==== EXCERPTED PASSAGE ====

Crab+ Unifies AV-LLMs, Reverses Negative Transfer

Crab+ introduces a novel approach to Audio-Visual Large Language Models, overcoming negative transfer via explicit cooperation in data and model design.

Mar 5 at 8:01 PM2 min read
Diagram illustrating the Crab+ model architecture and data flow for audio-visual scene understanding.

The pursuit of unified scene understanding in multimodal intelligence hinges on effective Audio-Visual Large Language Models (AV-LLMs). However, conventional multi-task learning approaches for these models are plagued by substantial negative transfer, degrading performance on nearly 55% of tasks compared to single-task training. This stems from the inherent heterogeneity of audio-visual tasks, marked by varying granularity and distinct capability demands, leading to interference during joint training.

Tackling Task Heterogeneity with Explicit Cooperation

To overcome this critical bottleneck, the researchers introduce Crab$^{+}$, a scalable model designed for unified audio-visual scene understanding. Crab$^{+}$ tackles task heterogeneity through explicit cooperation at both the data and model levels. On the data front, they present AV-UIE v2, a comprehensive dataset featuring approximately 222K samples across 17 datasets and 7 tasks, augmented with explicit reasoning processes. This dataset enables the model to better capture cross-task relationships at diverse granularities. Complementing this, the model architecture features a unified interface to standardize task formulations and introduces Interaction-aware LoRA (I-LoRA). I-LoRA employs dynamic routing to explicitly model inter-task relationships, thereby coordinating distinct audio-visual interaction patterns and mitigating parameter interference.

Demonstrating Positive Transfer and Broad Applicability

The experimental results from Crab$^{+}$ are compelling. The model not only covers a broader range of tasks than existing unified AV-LLMs but also surpasses specialized models on various benchmarks. Crucially, Crab$^{+}$ reverses the negative transfer trend, achieving positive transfer where multi-task learning now outperforms single-task baselines in nearly 88% of evaluated tasks. These gains are consistent across diverse AV-LLM paradigms and are validated by in-depth visualizations, positioning Crab$^{+}$ as a robust advancement in holistic audio-visual scene understanding.

==== DATA SEGMENT ====

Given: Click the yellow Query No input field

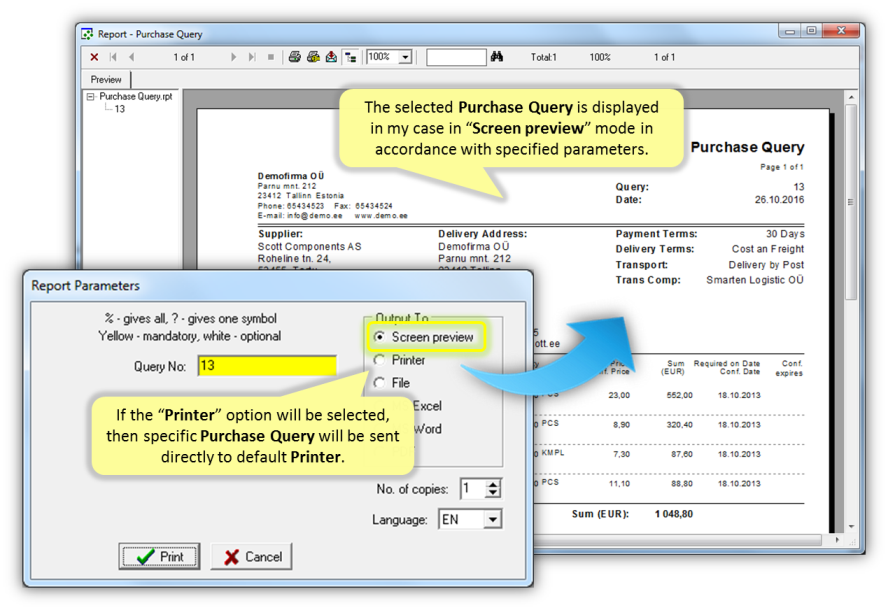Looking at the screenshot, I should coord(267,366).
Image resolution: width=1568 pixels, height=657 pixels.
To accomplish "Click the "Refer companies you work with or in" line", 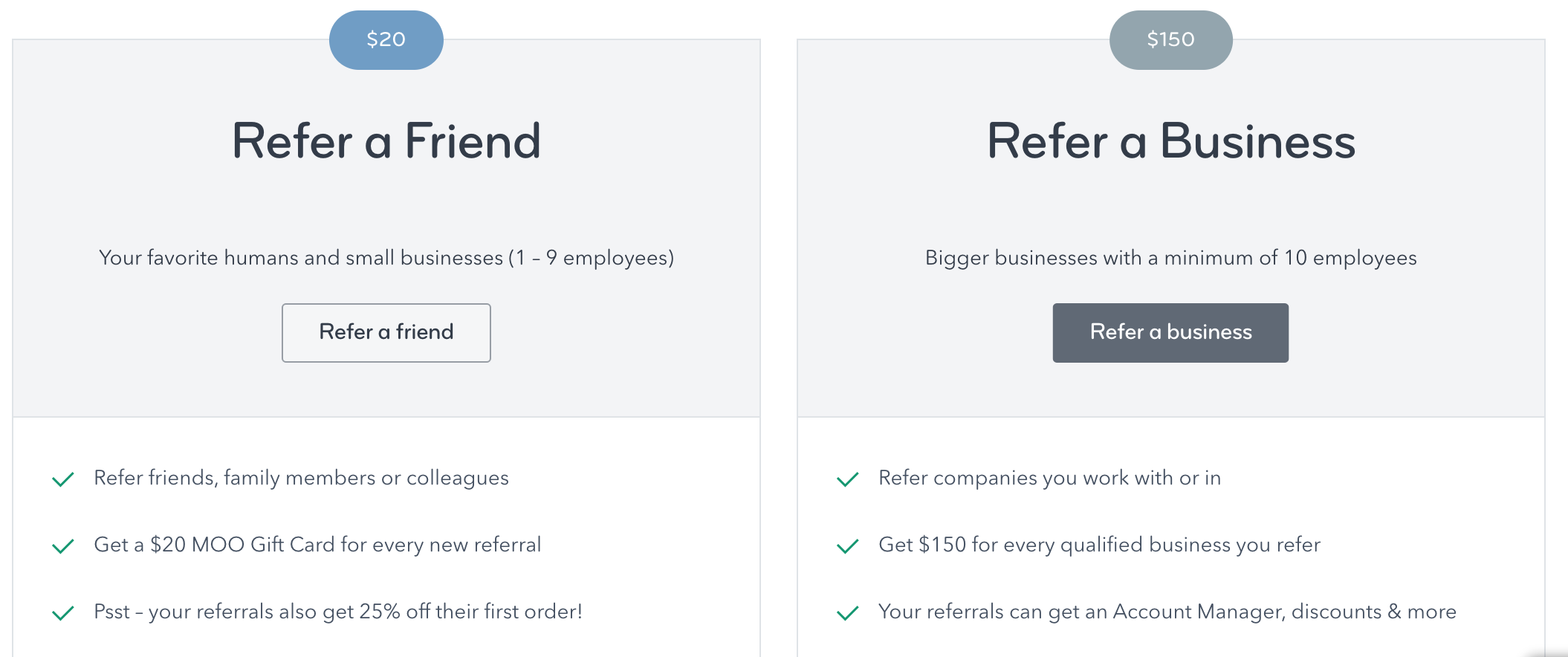I will pos(1049,478).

====

In the Crab+ article, about how many samples does the AV-UIE v2 dataset contain?

Approximately 222K samples.